Work task
An image-free, word-for-word version of the records below is to be returned.

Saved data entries
————————

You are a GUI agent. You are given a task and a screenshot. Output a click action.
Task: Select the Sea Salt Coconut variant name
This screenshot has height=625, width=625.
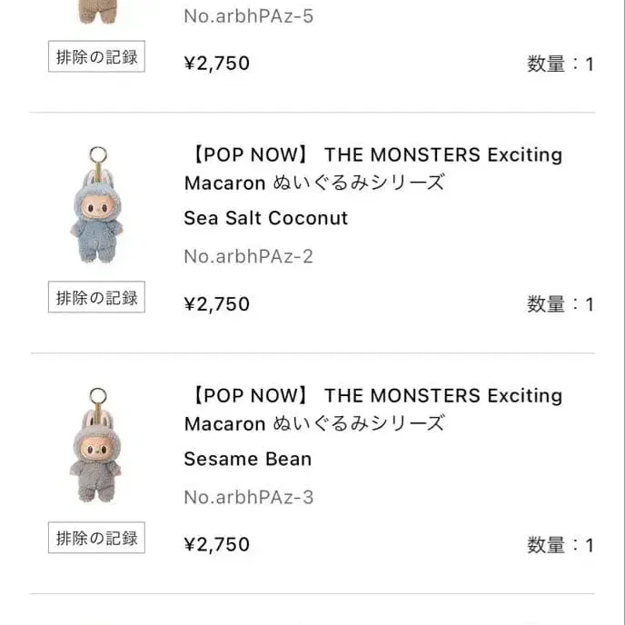click(265, 218)
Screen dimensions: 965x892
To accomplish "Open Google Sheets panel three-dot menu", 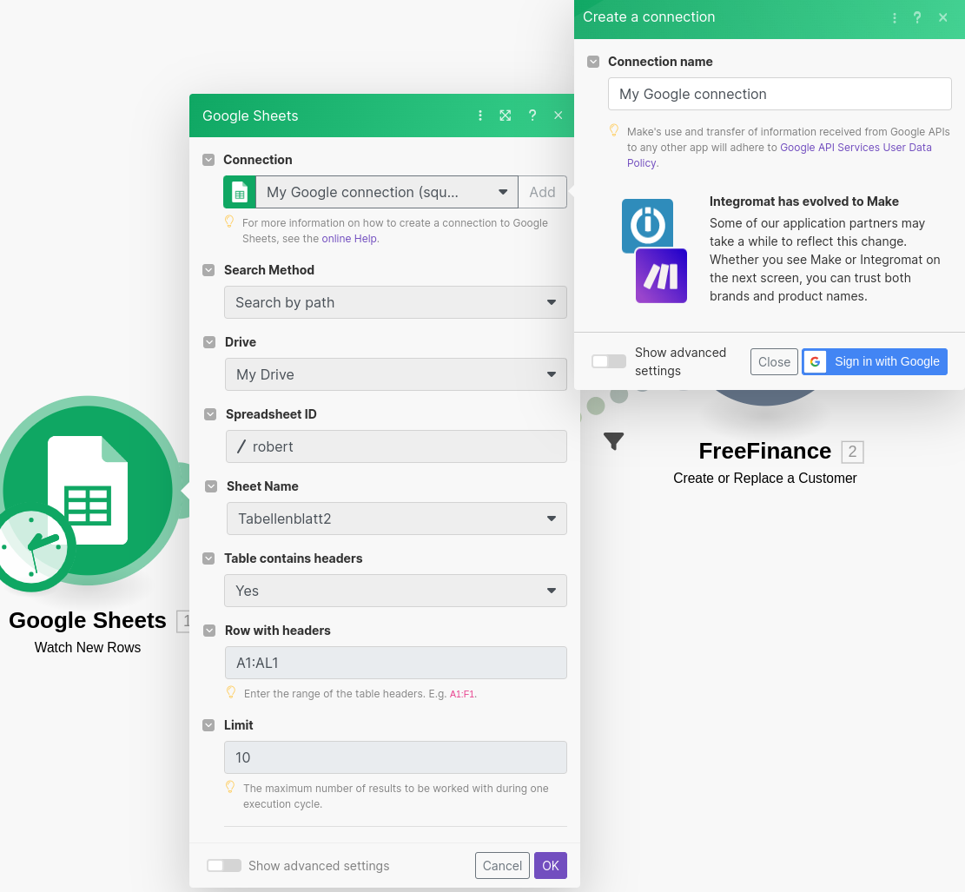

————————

Response
You are a GUI agent. You are given a task and a screenshot. Output a click action.
Task: Select the Sea Salt Coconut variant name
This screenshot has height=625, width=625.
click(265, 218)
Screen dimensions: 965x892
To accomplish "Open Google Sheets panel three-dot menu", 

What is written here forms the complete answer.